Unique Properties of superfine Powders

Superfine powders possess many distinctive characteristics, summarized as follows:

• Large specific surface area
• High reactivity
• Strong magnetism
• Low melting point
• Excellent light absorption properties
• Low sintering temperature
• Good thermal conductivity
• High strength of the sintered body

Application Fields and Involved Industries

• Mining: Crushing and grinding of metallic ores; fine and deep processing of non-metallic minerals; utilization of low-grade minerals; extraction of valuable elements from tailings.
• Metallurgy: Powder metallurgy, mechanical alloying, processing of metallurgical raw materials, utilization of metallurgical slags, production of hard alloys.
• Agriculture: Grain processing, fertilizer production, powdered pesticides, soil improvement, beverage additives, artificial rainfall nucleating agents.
• Machinery: Grit, foundry molding sand, micro-abrasives, superhard materials, solid lubricants.
• Rubber: Solid fillers, reinforcing materials, functional fillers, recycling of waste rubber products.
• Plastics: Preparation of plastic raw materials, reinforcing fillers, powder-based plastic products, plastic coatings.
• Papermaking: Pulp preparation, paper fillers, ultrafine pulp for coating paper, fibrous reinforcing fillers.
• Printing: Ink production, bronze powders, inkjet printer inks, laser printing and photocopy toners.
• Pharmaceuticals: Powders, tablets, injections, fine processing of traditional Chinese medicine, drug carriers, spray medications.
• Food: Grain processing, health foods, food additives, flavoring agents.
• Pigments: Azo pigments, phthalocyanine series pigments, iron oxide series pigments.
• Chemicals: Raw material processing, coatings, paints, catalysts.
• Environmental Protection: Ultrafine calcium carbonate for desulfurization, recycling of solid wastes, various powder-based wastewater treatment agents.
• Electronics: Electronic pastes, electronic encapsulation materials, integrated circuit substrates, electronic coatings, phosphors, ferrites.
• Advanced Ceramics: Fine treatment of raw materials, functionally graded materials, metal-ceramic composites, particle surface modification.
• Construction Materials: Cement, production of building ceramics, composites.
• Energy: Pulverized coal combustion, solid rocket propellants, coal-water slurry.

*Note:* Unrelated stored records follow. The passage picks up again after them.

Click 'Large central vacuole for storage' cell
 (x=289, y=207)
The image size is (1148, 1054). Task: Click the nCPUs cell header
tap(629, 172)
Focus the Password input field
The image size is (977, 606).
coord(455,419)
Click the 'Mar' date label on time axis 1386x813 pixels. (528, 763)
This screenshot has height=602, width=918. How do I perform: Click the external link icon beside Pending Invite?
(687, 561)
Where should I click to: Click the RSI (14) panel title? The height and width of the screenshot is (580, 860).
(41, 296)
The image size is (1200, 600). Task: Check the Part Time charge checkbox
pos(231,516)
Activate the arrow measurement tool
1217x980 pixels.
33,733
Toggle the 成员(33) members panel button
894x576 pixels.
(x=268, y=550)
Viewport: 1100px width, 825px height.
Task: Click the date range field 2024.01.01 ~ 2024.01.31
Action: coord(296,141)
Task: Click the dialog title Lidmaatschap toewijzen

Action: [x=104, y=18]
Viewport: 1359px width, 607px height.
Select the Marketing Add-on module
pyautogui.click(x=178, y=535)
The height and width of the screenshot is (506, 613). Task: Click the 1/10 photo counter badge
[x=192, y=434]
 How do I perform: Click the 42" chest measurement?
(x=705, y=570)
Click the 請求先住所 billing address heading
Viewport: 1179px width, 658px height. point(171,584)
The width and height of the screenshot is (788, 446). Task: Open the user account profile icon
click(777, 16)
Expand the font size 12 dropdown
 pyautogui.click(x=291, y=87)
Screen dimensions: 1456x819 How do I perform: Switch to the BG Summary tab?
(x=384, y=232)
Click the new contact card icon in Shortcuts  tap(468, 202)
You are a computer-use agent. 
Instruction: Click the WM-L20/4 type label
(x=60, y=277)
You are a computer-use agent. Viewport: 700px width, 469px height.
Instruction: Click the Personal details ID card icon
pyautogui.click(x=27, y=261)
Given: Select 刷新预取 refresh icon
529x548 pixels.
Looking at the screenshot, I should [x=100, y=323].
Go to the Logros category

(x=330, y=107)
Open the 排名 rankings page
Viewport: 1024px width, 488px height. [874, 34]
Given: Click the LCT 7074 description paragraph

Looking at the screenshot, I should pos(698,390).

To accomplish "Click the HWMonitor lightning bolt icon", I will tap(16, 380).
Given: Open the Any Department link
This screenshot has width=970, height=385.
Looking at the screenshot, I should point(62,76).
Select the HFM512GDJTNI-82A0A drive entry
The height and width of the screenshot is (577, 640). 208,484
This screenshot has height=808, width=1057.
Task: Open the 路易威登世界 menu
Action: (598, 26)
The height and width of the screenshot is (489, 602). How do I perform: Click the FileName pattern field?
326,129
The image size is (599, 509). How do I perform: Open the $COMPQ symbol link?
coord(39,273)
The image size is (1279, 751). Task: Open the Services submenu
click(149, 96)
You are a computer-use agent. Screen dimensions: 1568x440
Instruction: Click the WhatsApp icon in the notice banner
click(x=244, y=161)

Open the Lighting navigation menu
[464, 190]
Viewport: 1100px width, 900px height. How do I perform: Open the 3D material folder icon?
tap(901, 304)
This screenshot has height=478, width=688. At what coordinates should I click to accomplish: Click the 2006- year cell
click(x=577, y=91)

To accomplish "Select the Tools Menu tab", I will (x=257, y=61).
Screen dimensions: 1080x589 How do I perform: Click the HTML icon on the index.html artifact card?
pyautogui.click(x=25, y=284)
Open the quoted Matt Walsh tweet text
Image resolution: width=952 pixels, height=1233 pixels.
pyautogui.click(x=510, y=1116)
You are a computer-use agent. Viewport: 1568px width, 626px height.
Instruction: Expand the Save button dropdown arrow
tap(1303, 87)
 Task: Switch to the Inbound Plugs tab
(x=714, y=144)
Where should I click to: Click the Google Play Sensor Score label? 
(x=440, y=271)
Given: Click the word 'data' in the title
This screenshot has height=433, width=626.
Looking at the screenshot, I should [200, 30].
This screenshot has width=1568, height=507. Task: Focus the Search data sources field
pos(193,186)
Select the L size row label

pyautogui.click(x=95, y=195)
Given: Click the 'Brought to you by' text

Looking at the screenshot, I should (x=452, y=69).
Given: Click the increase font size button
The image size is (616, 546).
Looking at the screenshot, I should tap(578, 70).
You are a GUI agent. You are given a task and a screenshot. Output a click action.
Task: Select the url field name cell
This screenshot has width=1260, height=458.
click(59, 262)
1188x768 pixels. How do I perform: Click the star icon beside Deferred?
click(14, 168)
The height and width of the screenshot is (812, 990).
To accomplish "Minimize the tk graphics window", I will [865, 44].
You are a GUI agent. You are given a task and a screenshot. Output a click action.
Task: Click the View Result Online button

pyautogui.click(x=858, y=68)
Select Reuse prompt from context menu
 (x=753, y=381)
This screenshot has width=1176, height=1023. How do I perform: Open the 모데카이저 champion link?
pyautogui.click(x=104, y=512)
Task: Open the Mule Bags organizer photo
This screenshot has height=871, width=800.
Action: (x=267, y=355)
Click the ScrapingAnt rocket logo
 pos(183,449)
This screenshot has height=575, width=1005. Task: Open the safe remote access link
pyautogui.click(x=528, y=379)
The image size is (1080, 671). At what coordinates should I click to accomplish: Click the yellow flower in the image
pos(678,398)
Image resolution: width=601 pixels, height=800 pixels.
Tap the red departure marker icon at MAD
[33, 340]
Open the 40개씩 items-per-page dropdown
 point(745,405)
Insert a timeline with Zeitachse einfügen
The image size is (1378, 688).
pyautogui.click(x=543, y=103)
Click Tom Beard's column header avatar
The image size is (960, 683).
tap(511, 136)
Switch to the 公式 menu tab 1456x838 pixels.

Preparation Methods of superfine Powders

There are many methods for preparing ultrafine powders, categorized based on the physical state of materials into: solid-phase methods, liquid-phase methods, and gas-phase methods.

Solid-phase Methods

• Mechanical milling
• Ultrasonic pulverization
• Thermal decomposition
• Explosive method

Liquid-phase Methods

• Precipitation method
• Alkoxide method
• Carbonyl method
• Spray drying
• Freeze-drying
• Electrolysis
• Chemical coagulation

Gas-phase Methods

• Gas-phase reactions
• Plasma method
• High-temperature plasma method
• Evaporation
• Chemical vapor deposition (CVD)

From the perspective of preparation principles, ultrafine powder production methods can be mainly divided into two categories:

• Chemical Methods
• Physical Pulverization

Currently, the most widely used methods in industry are mechanical pulverization and liquid-phase chemical precipitation.

Advantages of the Liquid-Phase Method

• Produces superfine powders with small particle sizes, narrow particle size distribution, good morphology, and high purity.

Disadvantages of the Liquid-Phase Method

• Low production yield
• High cost
• Complex processes

This method is mostly limited to the preparation of special functional materials, such as ultrafine rutile-type titanium dioxide powder, ultrafine magnetic iron oxide powder, etc.

Advantages of the Mechanical Pulverization Method

• High production capacity
• Low cost
• Simple process
• During grinding, mechanochemical effects are generated, which can enhance the activity of the powder.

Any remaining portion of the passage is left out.